Oat milk has quickly become one of the most popular plant-based milk alternatives in the UK. Valued for its creamy texture and naturally sweet taste, it’s commonly used in coffee, cereals, smoothies, and cooking. But like any food or drink, the calorie content of oat milk varies depending on how it’s made and whether it’s sweetened or fortified. So how many calories are in oat milk, and is it a healthy choice?
Calorie Content by Type and Serving
A standard 250ml glass of plain, unsweetened oat milk contains approximately 90 to 120 calories. Brands vary, with some offering lower-calorie options at around 60 to 80 calories per glass, especially in “light” or reduced-fat versions. Sweetened and flavoured varieties—such as chocolate or vanilla oat milk—can increase the calorie count to 140 or more per 250ml serving.
Barista-style oat milks, which are formulated to froth well for coffee, often contain added oils and therefore more calories, typically around 120 to 130 calories per 250ml.
Homemade oat milk made by blending oats and water, then straining the mixture, tends to be slightly lower in calories unless sugar or oil is added.
Nutritional Breakdown of Oat Milk
Per 100ml, unsweetened oat milk contains about 40 to 50 calories, with around 6 to 8 grams of carbohydrates. Most of those carbohydrates come from natural sugars formed during processing, even when no sugar is added. Fat content ranges from 1 to 3 grams, depending on the brand and whether oils are included. Protein content is relatively low, usually around 1 gram per 100ml.
Many commercial oat milks are fortified with calcium, vitamin D, vitamin B12, and sometimes iodine, making them more nutritionally comparable to cow’s milk. Fibre content can vary but is often minimal due to the straining process, which removes most of the oat solids.

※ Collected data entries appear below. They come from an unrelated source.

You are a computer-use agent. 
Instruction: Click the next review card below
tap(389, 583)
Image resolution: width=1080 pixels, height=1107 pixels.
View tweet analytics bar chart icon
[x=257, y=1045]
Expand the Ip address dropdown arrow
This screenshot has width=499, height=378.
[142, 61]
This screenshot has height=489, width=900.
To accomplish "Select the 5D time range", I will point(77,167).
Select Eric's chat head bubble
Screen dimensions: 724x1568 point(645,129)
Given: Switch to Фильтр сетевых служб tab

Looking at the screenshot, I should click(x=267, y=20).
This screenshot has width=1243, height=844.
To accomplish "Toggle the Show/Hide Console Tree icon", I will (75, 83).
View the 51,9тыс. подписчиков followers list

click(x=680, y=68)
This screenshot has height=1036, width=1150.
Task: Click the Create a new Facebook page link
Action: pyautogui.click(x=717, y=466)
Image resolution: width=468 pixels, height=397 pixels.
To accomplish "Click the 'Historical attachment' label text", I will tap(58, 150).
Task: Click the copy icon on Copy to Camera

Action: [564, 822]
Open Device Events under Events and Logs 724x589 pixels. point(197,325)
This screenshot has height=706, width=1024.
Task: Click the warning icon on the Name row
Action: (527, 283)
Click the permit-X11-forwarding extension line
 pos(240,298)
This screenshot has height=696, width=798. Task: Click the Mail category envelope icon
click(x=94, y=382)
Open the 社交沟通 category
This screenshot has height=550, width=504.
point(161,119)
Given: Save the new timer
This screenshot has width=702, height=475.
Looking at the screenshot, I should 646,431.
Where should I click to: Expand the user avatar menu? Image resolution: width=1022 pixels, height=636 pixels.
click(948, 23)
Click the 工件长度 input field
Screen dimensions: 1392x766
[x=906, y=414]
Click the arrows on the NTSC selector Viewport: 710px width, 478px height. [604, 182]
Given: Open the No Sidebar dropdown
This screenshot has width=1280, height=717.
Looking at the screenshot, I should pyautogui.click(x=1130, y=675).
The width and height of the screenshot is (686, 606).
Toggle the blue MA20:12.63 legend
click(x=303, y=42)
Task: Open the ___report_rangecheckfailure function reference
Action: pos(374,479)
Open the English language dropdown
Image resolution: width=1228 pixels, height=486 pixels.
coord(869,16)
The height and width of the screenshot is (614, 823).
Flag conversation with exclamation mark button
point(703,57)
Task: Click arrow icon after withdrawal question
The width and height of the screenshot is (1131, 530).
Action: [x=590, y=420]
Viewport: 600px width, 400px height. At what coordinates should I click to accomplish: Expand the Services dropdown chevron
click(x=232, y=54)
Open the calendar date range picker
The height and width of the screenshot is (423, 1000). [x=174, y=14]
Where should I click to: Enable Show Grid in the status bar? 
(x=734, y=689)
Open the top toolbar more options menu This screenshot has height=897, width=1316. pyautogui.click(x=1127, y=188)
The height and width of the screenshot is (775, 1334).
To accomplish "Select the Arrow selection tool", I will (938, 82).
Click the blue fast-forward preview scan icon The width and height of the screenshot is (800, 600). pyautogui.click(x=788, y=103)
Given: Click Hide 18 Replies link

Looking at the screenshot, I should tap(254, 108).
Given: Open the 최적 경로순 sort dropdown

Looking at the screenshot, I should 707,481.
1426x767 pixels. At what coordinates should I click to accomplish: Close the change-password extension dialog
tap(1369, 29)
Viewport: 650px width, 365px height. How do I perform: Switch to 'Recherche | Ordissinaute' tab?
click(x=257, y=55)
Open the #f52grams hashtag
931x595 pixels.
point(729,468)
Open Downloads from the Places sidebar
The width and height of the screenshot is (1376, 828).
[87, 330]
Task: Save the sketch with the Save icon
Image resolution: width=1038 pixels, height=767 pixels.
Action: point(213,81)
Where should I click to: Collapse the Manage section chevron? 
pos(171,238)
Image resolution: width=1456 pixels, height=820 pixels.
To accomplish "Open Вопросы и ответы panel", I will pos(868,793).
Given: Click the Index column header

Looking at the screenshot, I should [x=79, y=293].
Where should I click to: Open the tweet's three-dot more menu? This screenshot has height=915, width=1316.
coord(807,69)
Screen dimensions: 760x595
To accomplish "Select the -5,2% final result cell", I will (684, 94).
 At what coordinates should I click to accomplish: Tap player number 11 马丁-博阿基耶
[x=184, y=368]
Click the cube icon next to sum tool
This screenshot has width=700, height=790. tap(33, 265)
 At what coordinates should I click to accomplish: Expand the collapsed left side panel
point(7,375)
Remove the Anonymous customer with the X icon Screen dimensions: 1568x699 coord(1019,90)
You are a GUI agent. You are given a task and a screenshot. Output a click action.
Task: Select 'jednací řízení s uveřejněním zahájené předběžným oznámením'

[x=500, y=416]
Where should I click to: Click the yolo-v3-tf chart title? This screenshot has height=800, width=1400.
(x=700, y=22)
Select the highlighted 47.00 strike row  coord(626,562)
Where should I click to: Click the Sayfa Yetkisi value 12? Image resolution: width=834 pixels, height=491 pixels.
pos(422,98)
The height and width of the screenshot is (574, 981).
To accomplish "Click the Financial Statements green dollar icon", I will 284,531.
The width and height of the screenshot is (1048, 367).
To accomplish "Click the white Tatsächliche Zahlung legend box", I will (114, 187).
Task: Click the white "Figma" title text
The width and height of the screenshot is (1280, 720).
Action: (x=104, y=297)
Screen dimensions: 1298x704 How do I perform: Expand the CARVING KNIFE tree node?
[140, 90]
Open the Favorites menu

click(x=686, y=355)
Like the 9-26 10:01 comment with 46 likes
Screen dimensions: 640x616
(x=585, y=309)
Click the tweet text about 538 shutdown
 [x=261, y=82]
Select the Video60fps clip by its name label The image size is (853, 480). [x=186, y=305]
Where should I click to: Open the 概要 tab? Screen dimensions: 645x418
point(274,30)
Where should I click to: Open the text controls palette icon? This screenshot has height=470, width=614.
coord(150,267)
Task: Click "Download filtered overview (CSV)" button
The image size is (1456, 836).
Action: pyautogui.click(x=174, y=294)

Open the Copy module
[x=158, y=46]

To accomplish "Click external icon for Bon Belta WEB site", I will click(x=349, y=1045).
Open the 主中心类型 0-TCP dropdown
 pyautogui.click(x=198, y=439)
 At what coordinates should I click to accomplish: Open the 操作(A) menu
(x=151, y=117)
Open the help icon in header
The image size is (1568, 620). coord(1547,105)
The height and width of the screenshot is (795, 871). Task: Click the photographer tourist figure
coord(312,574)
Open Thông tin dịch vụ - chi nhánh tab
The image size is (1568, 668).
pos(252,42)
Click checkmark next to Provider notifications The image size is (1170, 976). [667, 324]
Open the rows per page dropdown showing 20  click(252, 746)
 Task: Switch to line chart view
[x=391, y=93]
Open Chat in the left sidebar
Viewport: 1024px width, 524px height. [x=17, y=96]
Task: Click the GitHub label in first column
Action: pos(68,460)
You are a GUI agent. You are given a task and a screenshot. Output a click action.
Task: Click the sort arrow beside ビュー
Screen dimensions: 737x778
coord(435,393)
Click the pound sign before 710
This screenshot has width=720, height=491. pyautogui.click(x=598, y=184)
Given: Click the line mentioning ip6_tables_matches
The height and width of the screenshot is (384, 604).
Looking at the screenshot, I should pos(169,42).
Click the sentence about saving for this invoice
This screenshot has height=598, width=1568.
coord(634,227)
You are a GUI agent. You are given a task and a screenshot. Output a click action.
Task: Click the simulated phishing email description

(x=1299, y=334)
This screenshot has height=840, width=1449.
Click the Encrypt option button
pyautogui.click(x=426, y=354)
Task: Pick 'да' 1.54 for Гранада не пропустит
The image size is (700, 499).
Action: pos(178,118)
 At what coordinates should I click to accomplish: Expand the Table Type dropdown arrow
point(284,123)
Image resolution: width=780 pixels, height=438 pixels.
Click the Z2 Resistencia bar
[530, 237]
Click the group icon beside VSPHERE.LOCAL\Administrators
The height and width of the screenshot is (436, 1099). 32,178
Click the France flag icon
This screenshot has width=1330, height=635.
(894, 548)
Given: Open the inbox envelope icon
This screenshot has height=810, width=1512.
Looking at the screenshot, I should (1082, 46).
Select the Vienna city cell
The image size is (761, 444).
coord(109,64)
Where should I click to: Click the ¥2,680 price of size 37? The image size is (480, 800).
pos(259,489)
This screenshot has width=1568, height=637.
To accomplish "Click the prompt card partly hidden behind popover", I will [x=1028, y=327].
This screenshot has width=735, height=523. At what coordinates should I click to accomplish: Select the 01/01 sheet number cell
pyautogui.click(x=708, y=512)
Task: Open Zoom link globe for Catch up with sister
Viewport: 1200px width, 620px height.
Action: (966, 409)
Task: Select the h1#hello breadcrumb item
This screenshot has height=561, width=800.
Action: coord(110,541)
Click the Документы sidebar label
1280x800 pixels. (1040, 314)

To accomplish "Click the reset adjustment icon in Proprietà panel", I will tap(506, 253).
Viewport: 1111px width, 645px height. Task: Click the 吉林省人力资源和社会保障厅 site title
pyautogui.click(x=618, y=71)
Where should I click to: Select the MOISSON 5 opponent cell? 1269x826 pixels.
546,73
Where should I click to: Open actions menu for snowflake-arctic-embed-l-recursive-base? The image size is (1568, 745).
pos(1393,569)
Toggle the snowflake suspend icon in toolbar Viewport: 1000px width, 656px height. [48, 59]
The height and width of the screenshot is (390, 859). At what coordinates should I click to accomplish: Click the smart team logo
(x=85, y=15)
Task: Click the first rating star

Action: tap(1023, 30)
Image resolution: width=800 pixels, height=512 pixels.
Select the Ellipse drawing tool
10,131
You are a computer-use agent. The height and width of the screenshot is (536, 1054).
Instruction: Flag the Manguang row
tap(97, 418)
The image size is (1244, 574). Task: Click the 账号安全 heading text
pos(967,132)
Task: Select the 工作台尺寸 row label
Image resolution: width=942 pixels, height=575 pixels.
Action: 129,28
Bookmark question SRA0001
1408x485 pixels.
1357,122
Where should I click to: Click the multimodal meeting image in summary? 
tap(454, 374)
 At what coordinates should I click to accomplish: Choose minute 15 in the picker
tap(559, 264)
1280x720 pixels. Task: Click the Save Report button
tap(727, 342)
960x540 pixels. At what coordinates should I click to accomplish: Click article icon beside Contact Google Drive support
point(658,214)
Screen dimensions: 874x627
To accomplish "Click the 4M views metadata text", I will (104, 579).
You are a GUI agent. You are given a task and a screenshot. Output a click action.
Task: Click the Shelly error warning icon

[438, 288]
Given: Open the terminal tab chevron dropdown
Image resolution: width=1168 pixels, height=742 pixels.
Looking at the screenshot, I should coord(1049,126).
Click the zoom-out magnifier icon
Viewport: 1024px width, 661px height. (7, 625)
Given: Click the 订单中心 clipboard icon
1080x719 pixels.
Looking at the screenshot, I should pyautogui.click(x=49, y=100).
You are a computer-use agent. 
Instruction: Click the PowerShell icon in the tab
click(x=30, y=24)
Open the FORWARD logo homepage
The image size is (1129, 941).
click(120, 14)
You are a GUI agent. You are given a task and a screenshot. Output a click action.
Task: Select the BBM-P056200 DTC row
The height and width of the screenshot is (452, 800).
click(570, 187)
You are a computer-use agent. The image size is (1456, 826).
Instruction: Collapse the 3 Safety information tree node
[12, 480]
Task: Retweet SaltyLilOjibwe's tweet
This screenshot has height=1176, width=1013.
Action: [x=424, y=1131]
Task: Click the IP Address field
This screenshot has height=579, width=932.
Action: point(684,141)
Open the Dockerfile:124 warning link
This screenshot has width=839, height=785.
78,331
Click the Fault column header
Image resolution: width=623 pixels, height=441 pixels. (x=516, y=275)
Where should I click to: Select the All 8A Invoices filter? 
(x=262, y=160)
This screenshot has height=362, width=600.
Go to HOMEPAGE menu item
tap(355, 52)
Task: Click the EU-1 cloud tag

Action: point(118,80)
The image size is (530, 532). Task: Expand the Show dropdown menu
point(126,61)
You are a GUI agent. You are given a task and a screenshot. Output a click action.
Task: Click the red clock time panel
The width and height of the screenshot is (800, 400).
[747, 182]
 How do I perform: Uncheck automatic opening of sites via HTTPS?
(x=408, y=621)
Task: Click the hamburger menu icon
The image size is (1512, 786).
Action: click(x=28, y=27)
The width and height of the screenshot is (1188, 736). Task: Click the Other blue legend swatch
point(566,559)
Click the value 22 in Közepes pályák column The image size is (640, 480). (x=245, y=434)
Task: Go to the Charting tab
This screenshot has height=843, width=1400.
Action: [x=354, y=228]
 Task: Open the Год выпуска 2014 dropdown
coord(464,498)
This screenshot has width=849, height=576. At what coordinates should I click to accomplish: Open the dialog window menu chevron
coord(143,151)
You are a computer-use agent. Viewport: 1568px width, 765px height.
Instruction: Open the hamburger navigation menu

Health Benefits of Oat Milk
Oat milk offers a good option for those avoiding dairy due to lactose intolerance, vegan diets, or ethical reasons. It contains no cholesterol or lactose and is typically low in saturated fat. The carbohydrates in oat milk, especially if it retains some of the soluble fibre beta-glucan from oats, can help support heart health by lowering cholesterol.
Fortified oat milk provides a plant-based source of calcium and B12, both of which are important for bone and nerve health, especially in dairy-free diets. It’s also free from nuts and soy, making it suitable for people with multiple food allergies.
Dietary Drawbacks and Considerations
The main drawback of oat milk is its relatively high carbohydrate and sugar content compared to other plant-based alternatives like almond or soy milk. Even unsweetened oat milk contains natural sugars formed during enzymatic processing, which can raise blood sugar levels. Sweetened or flavoured versions can further increase this effect.
Oat milk is also low in protein, offering much less than cow’s milk or soy milk, which makes it less suitable as a protein source unless combined with other foods. While oat milk can fit into a balanced diet, it's important to check the label for added oils, sugars, and sodium, especially in flavoured or barista-style versions.
Glycaemic Index and Blood Sugar Response
Oat milk has a moderate to high glycaemic index, meaning it can raise blood sugar relatively quickly. This is due to its carbohydrate profile and the natural sugars that develop during processing. For people with diabetes or insulin resistance, unsweetened oat milk is a better choice than flavoured versions, and it should ideally be consumed with a meal containing fibre, fat, or protein to reduce its glycaemic impact.
How Oat Milk Is Made
Oat milk is produced by soaking oats in water, blending the mixture, and then straining out the solids. The remaining liquid is often heated and enzymes are added to break down starches into simpler sugars, giving oat milk its naturally sweet taste. Some brands then fortify the milk with vitamins and minerals, add oil for creaminess, or blend in flavourings for variety.
Homemade oat milk is made using a similar process but without the use of enzymes, resulting in a less sweet and slightly lower-calorie drink, unless sweeteners are added during preparation.
Healthier Alternatives and Comparisons
If you're seeking a lower-calorie milk alternative, unsweetened almond milk usually contains around 30 to 40 calories per 250ml. Soy milk, while slightly higher in calories than almond milk, offers more protein and a similar calorie count to plain oat milk. Coconut milk, while low in carbohydrates, can be high in saturated fat depending on the preparation.
For those who enjoy oat milk but want to reduce their intake of sugar or fat, choosing unsweetened and non-barista options is the best way to keep calories down while still enjoying the taste and texture.
Summary
Oat milk contains between 90 and 130 calories per 250ml depending on whether it’s sweetened, flavoured, or barista-style. It is naturally higher in carbohydrates than other plant milks and has a moderate glycaemic impact, but it is free from dairy, cholesterol, and common allergens. Fortified oat milk can be a nutritious part of a balanced diet, especially for those avoiding animal products, but choosing unsweetened versions is key to keeping sugar and calorie intake under control.